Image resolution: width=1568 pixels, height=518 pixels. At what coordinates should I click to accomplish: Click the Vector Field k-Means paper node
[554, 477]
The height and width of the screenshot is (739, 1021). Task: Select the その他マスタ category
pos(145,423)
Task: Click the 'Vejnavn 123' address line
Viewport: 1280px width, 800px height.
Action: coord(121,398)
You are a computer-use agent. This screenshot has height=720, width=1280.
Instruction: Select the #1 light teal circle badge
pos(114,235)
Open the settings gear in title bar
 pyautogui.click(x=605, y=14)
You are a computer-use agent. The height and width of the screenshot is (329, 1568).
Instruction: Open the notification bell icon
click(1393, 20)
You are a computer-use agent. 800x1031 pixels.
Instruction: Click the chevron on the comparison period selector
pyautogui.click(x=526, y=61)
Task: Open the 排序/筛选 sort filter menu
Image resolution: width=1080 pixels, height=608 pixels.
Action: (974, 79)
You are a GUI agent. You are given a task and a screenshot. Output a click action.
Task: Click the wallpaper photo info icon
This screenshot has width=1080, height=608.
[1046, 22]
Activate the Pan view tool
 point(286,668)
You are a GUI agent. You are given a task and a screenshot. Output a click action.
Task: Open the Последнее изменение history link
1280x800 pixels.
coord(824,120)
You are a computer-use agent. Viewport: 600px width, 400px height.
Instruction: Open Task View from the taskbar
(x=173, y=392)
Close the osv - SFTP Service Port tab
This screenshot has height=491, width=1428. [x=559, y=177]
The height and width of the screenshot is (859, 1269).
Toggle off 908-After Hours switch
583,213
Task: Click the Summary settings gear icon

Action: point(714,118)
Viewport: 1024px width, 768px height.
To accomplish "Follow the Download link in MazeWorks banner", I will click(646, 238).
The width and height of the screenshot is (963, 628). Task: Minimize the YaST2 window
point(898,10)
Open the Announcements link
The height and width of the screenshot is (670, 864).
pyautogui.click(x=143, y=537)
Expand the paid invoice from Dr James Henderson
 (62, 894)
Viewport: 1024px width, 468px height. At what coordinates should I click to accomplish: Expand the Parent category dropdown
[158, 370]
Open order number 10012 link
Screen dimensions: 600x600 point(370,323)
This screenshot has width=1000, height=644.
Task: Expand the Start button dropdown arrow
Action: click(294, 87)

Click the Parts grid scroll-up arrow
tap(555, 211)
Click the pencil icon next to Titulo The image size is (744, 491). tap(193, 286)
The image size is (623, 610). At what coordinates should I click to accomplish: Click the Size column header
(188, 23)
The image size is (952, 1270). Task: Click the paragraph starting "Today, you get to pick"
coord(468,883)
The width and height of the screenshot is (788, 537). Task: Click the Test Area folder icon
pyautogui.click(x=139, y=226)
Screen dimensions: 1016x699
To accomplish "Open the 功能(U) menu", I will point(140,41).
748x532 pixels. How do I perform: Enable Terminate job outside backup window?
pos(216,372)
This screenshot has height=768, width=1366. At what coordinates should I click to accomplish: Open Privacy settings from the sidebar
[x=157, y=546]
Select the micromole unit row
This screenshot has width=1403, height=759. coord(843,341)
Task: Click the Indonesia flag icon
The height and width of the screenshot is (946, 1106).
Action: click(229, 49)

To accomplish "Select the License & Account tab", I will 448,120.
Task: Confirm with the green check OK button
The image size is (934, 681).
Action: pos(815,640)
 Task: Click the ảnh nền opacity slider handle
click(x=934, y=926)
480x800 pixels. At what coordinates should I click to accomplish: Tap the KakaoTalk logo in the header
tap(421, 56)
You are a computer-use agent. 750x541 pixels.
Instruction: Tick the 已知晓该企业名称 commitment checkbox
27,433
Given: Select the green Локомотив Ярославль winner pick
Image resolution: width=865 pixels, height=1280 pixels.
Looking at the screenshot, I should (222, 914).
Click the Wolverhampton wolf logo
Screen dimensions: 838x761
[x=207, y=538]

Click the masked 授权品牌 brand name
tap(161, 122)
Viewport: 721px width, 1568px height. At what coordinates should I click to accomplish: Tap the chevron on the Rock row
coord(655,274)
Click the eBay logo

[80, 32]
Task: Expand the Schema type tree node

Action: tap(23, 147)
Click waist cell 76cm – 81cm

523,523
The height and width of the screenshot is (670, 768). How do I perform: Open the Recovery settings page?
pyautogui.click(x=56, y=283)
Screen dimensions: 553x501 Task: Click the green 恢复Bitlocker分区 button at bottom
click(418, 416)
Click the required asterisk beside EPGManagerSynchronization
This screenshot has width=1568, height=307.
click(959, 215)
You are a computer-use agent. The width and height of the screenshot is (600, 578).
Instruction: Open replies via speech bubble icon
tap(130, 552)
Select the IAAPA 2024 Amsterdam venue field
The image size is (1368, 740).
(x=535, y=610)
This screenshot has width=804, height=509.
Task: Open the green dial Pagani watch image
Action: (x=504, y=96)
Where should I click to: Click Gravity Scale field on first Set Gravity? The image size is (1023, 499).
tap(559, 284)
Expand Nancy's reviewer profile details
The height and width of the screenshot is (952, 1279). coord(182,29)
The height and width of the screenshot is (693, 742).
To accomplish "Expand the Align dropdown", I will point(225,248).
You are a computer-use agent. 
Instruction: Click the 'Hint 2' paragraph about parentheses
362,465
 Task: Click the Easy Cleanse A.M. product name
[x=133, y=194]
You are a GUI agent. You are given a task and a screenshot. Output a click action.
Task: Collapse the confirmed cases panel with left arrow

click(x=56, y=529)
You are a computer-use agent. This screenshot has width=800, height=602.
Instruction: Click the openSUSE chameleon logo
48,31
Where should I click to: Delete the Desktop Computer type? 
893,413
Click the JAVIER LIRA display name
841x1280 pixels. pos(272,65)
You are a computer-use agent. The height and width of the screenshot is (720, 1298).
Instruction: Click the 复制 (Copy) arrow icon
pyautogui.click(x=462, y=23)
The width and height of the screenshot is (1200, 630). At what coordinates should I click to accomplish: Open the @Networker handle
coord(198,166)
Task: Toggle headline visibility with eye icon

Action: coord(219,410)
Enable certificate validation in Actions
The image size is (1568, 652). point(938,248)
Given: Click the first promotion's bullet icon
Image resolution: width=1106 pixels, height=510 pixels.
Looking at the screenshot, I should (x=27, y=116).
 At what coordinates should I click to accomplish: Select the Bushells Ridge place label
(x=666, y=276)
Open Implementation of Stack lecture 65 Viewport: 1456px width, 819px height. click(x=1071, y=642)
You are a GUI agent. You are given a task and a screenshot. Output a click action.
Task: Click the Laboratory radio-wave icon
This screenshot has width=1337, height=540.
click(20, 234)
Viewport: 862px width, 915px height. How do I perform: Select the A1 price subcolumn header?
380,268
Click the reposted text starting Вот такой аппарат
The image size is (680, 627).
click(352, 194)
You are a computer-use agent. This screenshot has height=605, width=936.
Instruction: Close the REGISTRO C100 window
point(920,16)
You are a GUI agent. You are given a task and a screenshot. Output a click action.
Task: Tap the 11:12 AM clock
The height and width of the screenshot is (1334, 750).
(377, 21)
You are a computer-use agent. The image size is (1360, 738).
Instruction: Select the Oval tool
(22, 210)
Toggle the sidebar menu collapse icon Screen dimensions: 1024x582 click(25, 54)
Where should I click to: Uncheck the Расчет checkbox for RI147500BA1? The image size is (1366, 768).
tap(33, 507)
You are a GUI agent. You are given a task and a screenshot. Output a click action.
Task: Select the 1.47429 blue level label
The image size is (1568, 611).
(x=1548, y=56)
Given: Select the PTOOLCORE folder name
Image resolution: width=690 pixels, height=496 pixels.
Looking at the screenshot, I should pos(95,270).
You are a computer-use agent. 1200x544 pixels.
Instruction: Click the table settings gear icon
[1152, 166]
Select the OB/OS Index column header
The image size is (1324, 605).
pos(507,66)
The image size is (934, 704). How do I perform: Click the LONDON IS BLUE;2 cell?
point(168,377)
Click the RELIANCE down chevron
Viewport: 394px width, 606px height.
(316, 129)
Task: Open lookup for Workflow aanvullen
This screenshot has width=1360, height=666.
——
▸ **What you are asked to do**: A single number is the whole answer here: how many lines of the material include "will" as a word or string?

▸ **Your response**: 4